The Yomiuri Shimbun
TOKYO - A government panel Friday agreed to ease regulations controlling imports of U.S. beef by removing cows aged 20 months or younger from a blanket testing requirement for bovine spongiform encephalopathy, commonly known as mad cow disease.
A subpanel of the Cabinet Office's Food Safety Commission decided that cattle up to this age could be excluded because health risks resulting from the change in testing rules would be extremely small.
The panel is expected to finalize the decision by the end of the month and submit the proposal to the Agriculture, Forestry and Fisheries Ministry and the Health, Labor and Welfare Ministry by late April.
In a September report, the Food Safety Commission approved a review of blanket testing. But as some commission members opposed it, discussions on the matter are continuing.
Even if the proposal were formalized, imports of U.S. beef are unlikely to resume before summer. The commission has to submit a separate proposal regarding such matters as the method used to determine the age of cattle by examining their carcasses before imports of U.S. beef can be resumed.
Professor Yasuhiro Yoshikawa of Tokyo University, who headed the subpanel, said at a press conference, "I think panel members were not too divided over approving the proposal.”
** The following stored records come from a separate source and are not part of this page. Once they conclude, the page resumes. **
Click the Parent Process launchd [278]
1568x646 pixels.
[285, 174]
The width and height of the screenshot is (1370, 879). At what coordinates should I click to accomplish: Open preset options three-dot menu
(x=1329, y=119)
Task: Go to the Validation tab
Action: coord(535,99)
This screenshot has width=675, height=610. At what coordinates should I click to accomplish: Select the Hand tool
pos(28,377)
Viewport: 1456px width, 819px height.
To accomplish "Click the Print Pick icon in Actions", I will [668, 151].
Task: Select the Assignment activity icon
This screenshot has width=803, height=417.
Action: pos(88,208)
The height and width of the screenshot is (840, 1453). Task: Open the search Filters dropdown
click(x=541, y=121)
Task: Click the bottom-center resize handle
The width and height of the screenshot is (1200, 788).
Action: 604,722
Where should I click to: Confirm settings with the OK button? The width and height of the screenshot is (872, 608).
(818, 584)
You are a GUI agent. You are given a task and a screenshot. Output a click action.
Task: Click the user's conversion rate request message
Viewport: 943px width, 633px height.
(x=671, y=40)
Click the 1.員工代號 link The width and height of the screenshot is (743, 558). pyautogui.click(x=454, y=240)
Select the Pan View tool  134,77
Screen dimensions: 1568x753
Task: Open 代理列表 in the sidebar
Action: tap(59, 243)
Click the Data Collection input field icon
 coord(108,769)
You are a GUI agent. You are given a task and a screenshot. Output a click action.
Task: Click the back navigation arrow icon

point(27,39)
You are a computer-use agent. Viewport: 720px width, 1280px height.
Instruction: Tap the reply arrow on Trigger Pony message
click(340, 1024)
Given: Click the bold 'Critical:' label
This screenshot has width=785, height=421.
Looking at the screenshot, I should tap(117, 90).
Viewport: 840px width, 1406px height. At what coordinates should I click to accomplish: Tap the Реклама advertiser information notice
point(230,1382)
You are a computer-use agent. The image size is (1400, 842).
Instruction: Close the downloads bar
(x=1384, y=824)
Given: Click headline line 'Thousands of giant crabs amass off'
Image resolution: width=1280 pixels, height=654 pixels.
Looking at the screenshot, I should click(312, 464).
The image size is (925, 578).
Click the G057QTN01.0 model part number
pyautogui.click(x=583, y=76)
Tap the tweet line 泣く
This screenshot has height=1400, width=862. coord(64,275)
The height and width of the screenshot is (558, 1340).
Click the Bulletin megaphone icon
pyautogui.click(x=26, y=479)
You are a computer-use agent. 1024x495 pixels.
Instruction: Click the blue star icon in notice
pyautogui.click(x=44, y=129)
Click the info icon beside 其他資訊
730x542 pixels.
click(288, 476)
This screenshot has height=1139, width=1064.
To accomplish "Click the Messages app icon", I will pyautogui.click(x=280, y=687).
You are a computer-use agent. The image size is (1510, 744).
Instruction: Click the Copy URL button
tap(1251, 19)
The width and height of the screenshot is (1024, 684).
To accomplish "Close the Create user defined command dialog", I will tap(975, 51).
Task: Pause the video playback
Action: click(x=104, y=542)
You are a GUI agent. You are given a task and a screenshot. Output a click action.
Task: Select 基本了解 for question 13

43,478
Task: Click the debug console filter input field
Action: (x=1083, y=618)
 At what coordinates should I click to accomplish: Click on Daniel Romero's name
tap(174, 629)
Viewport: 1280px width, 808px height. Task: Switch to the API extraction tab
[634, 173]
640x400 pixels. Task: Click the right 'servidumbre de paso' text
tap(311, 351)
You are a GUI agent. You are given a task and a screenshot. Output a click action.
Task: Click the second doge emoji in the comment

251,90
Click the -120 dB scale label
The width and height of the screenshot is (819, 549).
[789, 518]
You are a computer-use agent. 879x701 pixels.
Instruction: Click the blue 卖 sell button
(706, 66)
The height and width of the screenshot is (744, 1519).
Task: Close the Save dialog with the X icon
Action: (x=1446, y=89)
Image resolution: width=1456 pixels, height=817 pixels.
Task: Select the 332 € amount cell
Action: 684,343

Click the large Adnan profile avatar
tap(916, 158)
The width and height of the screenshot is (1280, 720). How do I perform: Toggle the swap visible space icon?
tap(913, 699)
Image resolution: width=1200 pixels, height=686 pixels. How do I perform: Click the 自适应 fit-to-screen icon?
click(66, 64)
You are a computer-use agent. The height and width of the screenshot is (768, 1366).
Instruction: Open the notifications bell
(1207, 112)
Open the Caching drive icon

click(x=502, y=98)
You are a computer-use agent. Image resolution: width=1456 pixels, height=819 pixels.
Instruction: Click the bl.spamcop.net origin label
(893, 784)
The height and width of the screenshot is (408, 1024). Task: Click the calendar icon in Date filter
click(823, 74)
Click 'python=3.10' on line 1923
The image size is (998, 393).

The United States has become increasingly irritated over Japan's prolonged ban on imports of U.S. beef. On Wednesday, U.S. President Bush pressured Prime Minister Junichiro Koizumi, asking him over the phone to give a concrete timetable for resuming imports.
Following the call, some government officials directed the panel to finally reach a decision on the matter. Agriculture, Forestry and Fisheries Minister Yoshinobu Shimamura said at a press conference after a Cabinet meeting Friday, "It would be appreciated if it finalized its decision as soon as possible.”
Koizumi refrained from giving a date for resuming imports during his conversation with Bush, apparently because the prime minister had to take into account consumer concern over food safety, sources said.
The government is faced with a dilemma as it wants to ensure the safety of food, but at the same time does not want to damage relations with the United States.
In October, Tokyo and Washington reached a basic agreement on resuming imports of U.S. beef from cattle aged 20 months or younger. But U.S. officials have grown frustrated pointing out that the Food Safety Commission was taking far too long to endorse the age requirement.
Japanese and U.S. officials said Bush made the call Wednesday as his aides had urged him to do so because the U.S. meat industry and members of Congress with ties to the industry had been lobbying to have Japan lift its ban on U.S. beef. But some Japanese officials are concerned that if the government were to intervene in the Food Safety Commission due to U.S. pressures it would trigger public criticism.
The commission was set up in July 2003 to make scientific judgments on food safety.
Foreign Ministry officials have expressed concern that the beef ban might hurt Japan-U.S. relations. U.S. Secretary of State Condoleezza Rice, who is scheduled to visit Japan on Friday, likely will take up the issue with Koizumi and Foreign Minister Nobutaka Machimura.
An important point of these meetings will be whether the government will be able to present a timetable for a resumption of U.S. beef imports that Washington finds acceptable, a ministry source said.